Recep Tayyip Erdogan : An increasingly authoritarian regime
Despite all the difficulties and the establishment of an increasingly authoritarian regime, the longevity of Tayyip Erdogan can be explained by several factors, but populism and polarization are undoubtedly the main ones. To build this authoritarian regime, Tayyip Erdogan has always relied on elections, on the support of part of the population. And in doing so, he has used – in an increasingly strong and visible way – a security discourse and an identity politics increasingly based on Islam and nationalism, which polarizes society by excluding all those who do not do not recognize themselves in this discourse. Whenever Tayyip Erdogan felt threatened – during the Gezi Park protests in 2013, when he lost his absolute majority in parliament in June 2015, or during the failed coup in July 2016 – he accentuated this strategy, embodied today in its alliance with the ultra-nationalist MHP party.
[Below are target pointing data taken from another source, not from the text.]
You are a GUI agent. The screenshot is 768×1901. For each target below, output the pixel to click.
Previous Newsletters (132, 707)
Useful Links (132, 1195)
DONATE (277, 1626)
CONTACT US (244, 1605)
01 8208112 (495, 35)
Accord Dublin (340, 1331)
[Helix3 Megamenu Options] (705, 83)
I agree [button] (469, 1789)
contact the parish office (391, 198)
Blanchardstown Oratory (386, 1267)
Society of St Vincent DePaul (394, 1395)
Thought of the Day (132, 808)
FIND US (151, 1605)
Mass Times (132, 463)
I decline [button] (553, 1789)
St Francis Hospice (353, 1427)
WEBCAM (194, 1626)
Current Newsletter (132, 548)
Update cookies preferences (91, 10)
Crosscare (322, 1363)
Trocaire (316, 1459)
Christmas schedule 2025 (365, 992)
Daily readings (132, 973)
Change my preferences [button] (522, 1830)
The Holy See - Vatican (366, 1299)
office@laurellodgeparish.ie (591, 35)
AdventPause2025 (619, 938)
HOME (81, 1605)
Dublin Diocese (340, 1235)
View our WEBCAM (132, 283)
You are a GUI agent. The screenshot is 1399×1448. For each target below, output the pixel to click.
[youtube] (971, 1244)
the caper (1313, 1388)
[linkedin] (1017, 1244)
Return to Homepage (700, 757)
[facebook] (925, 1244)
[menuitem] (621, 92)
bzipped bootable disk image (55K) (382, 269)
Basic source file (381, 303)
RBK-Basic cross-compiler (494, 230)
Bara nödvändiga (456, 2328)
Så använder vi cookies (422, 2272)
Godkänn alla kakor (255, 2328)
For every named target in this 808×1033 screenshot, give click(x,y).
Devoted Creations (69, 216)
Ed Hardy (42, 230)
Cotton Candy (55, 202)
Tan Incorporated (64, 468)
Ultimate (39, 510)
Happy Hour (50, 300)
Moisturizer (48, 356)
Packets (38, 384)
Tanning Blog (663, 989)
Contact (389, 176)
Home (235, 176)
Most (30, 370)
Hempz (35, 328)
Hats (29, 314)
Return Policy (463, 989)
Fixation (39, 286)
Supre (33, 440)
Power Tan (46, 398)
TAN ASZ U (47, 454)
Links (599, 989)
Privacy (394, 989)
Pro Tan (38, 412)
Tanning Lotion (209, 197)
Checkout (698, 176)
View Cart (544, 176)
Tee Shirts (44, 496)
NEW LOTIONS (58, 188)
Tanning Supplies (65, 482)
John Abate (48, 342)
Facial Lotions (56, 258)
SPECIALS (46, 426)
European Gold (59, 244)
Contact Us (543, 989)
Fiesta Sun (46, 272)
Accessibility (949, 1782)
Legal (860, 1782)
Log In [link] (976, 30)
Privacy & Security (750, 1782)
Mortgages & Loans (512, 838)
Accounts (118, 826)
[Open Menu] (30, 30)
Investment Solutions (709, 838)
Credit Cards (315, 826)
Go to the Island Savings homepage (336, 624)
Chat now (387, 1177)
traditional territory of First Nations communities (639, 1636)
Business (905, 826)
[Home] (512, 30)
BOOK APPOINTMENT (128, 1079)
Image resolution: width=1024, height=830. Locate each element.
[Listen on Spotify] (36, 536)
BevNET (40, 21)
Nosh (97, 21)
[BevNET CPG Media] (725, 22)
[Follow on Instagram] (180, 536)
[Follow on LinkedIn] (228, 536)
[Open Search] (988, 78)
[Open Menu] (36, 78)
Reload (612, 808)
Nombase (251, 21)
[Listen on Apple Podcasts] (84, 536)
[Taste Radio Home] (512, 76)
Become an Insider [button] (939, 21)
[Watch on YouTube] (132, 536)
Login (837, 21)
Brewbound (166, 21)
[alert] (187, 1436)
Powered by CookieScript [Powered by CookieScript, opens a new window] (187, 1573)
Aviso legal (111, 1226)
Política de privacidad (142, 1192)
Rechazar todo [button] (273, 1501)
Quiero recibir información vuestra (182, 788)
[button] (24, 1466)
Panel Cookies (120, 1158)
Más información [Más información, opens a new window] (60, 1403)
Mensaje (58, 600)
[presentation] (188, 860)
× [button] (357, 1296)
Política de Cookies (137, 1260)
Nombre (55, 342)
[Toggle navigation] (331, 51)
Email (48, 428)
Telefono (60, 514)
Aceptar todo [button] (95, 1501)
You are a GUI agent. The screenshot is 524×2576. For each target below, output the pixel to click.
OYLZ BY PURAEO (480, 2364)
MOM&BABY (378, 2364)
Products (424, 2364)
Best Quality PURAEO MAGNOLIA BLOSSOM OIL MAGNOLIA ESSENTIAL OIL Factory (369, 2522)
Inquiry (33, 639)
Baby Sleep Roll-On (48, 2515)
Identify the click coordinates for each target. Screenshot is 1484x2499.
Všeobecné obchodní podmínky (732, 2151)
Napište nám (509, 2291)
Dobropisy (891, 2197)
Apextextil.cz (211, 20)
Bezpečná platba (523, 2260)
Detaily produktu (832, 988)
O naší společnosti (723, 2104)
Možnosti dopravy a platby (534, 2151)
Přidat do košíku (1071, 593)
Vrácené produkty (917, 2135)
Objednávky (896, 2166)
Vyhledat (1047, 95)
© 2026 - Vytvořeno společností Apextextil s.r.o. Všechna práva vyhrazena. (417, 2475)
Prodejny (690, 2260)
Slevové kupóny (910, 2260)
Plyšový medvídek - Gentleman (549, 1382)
Recep Tayyip Erdogan has long benefited from other factors, particularly divisions within the opposition and undeniable economic development. The latter has resulted both in the establishment of close ties with part of the business community, and in sharing growth with the population, in particular via social aid.
As new elections are looming, scheduled for June next year at the latest and with record inflation of more than 80% over one year in Turkey and the relative unity of its opposition – which are two new elements – the victory of the Turkish president is less assured than ever. But it is not impossible… Tayyip Erdogan is a particularly skilful leader, who has always known how to turn crises to his advantage. If the opposition fails to find the right strategy and maintain its union, Recep Tayyip Erdogan will have all the cards in hand to win again.